━━ Records for this exercise ━━
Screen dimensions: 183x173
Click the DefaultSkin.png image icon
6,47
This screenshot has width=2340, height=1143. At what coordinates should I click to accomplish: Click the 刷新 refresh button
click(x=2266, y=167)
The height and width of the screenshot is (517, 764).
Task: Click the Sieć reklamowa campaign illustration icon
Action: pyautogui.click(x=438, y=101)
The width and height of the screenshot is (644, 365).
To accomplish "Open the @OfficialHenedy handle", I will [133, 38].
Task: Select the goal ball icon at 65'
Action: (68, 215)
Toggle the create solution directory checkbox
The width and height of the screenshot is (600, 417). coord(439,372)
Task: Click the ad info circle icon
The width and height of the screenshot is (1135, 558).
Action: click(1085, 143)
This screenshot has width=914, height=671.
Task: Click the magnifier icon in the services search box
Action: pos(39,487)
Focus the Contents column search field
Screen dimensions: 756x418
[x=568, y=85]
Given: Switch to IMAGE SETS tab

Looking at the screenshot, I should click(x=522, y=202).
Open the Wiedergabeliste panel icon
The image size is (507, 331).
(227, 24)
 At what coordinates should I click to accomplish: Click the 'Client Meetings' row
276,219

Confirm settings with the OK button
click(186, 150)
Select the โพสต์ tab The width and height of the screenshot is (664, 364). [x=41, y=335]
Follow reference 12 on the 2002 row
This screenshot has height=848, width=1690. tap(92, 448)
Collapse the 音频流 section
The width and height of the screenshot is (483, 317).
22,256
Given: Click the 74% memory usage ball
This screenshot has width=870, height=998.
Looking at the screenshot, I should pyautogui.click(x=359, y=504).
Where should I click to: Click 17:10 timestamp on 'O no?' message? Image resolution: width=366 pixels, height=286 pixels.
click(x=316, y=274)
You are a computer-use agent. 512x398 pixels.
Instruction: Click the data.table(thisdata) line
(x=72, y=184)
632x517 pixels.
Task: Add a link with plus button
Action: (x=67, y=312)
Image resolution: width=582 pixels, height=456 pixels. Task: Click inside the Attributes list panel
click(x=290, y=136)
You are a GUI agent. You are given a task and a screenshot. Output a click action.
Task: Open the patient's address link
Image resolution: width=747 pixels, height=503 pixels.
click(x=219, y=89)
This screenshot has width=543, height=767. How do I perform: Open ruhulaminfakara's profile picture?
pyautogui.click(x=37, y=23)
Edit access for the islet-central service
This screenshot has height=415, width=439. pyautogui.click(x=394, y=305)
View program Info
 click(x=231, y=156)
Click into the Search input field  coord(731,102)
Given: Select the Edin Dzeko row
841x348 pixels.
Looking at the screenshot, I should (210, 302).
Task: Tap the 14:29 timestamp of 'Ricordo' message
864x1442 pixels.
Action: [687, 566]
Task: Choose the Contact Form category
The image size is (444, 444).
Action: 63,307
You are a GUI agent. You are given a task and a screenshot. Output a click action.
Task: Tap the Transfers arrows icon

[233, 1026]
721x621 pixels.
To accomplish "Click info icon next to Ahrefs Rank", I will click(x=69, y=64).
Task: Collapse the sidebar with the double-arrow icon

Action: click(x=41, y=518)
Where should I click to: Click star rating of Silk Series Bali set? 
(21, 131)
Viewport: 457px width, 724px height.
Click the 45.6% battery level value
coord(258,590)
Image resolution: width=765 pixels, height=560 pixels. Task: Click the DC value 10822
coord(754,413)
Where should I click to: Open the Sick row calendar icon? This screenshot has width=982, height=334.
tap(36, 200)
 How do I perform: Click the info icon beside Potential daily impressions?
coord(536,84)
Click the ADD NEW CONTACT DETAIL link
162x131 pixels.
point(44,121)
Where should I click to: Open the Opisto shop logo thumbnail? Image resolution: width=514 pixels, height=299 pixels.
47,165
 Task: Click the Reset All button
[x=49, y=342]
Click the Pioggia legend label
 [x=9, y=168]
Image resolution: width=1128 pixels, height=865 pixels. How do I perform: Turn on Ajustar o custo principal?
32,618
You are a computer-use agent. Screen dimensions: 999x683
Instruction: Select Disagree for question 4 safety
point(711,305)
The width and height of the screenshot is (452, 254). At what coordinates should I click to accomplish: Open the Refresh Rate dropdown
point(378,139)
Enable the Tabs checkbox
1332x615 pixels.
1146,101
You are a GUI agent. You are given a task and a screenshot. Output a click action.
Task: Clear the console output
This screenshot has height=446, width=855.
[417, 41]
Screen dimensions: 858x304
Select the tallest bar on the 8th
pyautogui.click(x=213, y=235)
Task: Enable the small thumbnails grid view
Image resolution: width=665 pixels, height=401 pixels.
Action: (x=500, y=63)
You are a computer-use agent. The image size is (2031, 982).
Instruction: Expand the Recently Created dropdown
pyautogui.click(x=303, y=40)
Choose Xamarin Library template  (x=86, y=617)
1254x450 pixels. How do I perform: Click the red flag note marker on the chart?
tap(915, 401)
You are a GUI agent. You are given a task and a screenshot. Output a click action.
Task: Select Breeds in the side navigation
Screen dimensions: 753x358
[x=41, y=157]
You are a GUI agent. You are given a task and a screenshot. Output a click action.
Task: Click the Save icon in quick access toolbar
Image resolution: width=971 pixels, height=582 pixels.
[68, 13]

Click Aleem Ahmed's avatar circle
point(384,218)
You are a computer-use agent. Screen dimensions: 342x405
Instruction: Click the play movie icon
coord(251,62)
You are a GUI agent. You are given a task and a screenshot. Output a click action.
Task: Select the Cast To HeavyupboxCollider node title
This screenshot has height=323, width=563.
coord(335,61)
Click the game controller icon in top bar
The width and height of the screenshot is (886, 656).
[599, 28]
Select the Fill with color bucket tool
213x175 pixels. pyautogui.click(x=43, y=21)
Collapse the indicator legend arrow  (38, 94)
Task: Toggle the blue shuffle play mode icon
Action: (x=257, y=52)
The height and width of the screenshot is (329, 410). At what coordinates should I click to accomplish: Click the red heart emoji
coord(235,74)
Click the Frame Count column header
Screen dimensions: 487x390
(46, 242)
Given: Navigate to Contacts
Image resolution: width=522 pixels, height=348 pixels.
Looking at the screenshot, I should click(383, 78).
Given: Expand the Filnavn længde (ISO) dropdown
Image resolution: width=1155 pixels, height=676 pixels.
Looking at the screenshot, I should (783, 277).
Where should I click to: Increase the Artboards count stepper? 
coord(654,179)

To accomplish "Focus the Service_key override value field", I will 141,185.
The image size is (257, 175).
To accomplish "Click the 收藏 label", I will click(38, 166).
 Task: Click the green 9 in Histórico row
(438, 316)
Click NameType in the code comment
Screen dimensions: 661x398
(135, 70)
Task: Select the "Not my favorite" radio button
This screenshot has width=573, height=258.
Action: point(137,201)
━━━
Work task:
In the records above, some lines may contain the word "field"; copy every one of them.

Solution:
Focus the Contents column search field
Click into the Search input field  coord(731,102)
To accomplish "Focus the Service_key override value field", I will 141,185.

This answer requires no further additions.